Text and item location entries:

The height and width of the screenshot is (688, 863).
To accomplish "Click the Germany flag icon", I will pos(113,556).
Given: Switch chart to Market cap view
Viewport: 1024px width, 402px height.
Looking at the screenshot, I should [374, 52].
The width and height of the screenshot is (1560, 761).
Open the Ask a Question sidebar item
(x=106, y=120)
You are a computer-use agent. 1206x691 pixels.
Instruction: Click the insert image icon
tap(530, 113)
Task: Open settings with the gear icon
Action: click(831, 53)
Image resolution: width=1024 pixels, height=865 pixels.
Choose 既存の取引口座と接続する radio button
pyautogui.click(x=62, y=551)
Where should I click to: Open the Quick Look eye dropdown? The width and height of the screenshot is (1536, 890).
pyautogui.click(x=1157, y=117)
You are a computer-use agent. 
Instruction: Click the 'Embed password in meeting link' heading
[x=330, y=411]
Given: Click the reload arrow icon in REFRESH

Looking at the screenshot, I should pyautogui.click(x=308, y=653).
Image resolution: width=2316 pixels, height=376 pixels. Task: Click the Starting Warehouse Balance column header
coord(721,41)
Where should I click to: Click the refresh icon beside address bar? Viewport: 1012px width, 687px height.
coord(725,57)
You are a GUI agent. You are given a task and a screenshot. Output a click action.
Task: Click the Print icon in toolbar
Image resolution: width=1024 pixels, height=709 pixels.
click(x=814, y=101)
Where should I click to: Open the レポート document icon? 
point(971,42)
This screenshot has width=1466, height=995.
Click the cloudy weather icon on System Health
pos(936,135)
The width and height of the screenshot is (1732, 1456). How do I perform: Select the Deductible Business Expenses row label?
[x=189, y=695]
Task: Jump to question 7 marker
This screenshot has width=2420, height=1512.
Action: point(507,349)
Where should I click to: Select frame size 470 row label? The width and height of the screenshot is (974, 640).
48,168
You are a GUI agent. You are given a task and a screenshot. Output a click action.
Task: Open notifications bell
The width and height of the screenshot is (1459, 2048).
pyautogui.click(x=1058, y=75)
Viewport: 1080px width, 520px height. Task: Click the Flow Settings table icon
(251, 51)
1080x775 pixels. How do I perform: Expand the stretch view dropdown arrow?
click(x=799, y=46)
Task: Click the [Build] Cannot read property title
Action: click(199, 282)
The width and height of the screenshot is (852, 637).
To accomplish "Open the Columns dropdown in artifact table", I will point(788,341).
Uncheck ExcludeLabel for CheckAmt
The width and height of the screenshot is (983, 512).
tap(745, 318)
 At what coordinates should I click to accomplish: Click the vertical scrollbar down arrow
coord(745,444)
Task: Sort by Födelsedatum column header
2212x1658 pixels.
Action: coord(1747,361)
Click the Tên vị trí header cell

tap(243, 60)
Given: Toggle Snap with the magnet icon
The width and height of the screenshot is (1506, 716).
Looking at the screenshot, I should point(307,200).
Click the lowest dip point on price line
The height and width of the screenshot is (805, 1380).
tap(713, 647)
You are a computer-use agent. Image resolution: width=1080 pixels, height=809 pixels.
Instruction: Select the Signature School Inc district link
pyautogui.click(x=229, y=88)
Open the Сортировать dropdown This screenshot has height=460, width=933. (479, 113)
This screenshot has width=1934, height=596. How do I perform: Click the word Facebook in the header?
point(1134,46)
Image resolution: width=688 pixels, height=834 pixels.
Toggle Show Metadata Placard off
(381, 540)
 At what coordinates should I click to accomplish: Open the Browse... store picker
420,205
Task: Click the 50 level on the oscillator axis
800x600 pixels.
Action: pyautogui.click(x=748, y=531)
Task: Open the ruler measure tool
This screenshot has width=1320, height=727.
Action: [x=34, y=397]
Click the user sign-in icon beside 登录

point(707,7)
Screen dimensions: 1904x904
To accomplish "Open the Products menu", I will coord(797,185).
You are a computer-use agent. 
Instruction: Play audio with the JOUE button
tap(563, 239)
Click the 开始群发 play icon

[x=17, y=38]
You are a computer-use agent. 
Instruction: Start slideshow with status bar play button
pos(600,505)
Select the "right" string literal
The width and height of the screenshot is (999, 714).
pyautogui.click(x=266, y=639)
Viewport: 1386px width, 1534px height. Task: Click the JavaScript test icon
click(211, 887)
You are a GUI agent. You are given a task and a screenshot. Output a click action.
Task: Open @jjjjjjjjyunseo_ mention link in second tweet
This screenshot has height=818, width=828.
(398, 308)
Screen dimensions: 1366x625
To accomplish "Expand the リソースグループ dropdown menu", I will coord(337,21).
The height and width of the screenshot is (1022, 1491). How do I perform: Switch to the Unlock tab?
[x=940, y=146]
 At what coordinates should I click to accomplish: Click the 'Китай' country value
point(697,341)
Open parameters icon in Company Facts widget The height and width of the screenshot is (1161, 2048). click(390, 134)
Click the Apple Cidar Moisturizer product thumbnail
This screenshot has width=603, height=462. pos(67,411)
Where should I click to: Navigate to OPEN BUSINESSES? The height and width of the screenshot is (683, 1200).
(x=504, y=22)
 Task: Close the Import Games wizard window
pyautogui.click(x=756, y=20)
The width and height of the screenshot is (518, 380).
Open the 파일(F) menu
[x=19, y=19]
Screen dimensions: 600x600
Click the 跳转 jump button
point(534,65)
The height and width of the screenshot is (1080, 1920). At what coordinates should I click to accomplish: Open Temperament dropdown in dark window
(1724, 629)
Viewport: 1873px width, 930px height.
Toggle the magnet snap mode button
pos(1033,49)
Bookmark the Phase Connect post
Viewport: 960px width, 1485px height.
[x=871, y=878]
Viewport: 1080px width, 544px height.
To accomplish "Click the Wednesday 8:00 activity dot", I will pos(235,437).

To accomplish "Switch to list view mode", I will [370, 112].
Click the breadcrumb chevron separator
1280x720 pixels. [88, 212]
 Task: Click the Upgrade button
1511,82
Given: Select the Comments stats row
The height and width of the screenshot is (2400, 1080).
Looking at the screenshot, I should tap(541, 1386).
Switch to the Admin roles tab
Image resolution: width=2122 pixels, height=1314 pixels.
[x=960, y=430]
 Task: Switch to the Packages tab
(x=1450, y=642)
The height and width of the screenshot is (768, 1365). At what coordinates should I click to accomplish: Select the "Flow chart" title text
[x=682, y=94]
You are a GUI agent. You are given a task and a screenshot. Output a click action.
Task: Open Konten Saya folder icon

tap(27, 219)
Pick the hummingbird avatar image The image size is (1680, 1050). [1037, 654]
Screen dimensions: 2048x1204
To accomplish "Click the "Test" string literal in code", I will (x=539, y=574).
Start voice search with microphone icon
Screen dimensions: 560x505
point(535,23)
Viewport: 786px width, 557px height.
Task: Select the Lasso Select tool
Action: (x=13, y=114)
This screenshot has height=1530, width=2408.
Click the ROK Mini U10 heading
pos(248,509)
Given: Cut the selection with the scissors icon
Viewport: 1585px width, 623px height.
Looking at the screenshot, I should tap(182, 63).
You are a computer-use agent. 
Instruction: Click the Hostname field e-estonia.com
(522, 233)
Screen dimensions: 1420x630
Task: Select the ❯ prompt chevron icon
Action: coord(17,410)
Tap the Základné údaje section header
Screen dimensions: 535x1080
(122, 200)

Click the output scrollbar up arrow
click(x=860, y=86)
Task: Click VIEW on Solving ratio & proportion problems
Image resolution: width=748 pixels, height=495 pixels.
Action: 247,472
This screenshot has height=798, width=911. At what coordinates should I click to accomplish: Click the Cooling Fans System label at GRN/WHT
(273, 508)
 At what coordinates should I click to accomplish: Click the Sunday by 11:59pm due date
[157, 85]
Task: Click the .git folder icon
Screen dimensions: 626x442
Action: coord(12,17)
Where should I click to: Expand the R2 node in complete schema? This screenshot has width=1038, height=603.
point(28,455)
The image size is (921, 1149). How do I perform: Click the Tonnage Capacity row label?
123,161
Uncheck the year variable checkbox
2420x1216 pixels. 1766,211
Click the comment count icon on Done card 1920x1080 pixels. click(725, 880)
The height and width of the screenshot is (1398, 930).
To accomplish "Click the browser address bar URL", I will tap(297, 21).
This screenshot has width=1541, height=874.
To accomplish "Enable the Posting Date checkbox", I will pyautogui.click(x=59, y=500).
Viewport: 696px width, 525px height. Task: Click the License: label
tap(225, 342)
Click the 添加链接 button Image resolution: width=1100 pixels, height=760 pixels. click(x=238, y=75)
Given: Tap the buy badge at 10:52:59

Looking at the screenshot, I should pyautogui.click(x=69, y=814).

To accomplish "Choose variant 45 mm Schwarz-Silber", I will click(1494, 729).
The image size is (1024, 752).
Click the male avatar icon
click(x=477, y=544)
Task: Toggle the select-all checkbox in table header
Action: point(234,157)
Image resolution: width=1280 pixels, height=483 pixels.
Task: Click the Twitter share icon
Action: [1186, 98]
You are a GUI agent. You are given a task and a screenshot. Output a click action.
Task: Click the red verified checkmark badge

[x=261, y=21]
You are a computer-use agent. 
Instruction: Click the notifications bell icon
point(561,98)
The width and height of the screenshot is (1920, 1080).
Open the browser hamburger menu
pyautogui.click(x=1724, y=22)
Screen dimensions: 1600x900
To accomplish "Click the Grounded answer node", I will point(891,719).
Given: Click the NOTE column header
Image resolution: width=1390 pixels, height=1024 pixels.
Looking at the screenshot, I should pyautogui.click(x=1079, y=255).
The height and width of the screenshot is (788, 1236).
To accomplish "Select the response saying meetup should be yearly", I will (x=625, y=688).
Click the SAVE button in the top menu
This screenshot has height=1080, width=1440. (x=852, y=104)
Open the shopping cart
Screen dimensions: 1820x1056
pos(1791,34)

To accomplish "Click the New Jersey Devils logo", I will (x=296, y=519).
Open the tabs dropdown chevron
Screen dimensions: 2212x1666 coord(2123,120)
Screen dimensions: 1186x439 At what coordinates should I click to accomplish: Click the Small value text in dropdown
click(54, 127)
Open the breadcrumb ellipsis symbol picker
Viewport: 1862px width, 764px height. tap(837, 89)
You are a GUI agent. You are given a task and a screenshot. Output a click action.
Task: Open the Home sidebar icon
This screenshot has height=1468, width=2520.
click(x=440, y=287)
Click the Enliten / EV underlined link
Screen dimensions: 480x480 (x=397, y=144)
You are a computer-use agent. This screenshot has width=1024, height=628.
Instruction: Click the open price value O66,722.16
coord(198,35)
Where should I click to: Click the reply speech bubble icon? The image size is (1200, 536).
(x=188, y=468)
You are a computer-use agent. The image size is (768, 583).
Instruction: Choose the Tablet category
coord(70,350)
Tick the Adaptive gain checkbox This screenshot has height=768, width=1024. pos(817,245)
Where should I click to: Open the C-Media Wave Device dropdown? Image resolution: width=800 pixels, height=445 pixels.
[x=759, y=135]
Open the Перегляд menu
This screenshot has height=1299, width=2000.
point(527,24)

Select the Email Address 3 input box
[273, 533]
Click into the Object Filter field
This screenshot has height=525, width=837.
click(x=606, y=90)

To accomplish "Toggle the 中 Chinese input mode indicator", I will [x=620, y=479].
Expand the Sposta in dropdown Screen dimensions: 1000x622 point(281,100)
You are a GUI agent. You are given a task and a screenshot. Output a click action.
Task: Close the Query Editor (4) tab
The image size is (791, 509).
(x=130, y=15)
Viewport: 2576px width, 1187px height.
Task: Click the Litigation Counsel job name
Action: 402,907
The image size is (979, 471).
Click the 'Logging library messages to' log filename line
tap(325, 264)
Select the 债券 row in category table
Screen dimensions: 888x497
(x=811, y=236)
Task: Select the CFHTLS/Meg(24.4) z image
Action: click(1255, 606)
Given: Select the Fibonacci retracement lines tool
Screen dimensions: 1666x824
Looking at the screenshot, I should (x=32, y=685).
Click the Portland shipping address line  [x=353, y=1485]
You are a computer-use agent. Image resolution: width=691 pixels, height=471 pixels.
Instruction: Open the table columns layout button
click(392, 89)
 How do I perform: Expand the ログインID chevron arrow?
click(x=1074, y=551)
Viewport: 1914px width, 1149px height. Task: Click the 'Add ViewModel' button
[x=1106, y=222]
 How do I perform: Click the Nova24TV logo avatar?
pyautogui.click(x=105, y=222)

▶ **Exercise description**
Can you convert the part of the records that opens with the line containing "The height and width of the screenshot is (1080, 1920)." and closes with the line containing "pos(1033,49)" into a Markdown table? Use the columns "No." for the row number and "Entry" for the line, and leave out any blank lines.

▶ **The reply**
| No. | Entry |
|---|---|
| 1 | The height and width of the screenshot is (1080, 1920). At what coordinates should I click to accomplish: Open Temperament dropdown in dark window |
| 2 | (1724, 629) |
| 3 | Viewport: 1873px width, 930px height. |
| 4 | Toggle the magnet snap mode button |
| 5 | pos(1033,49) |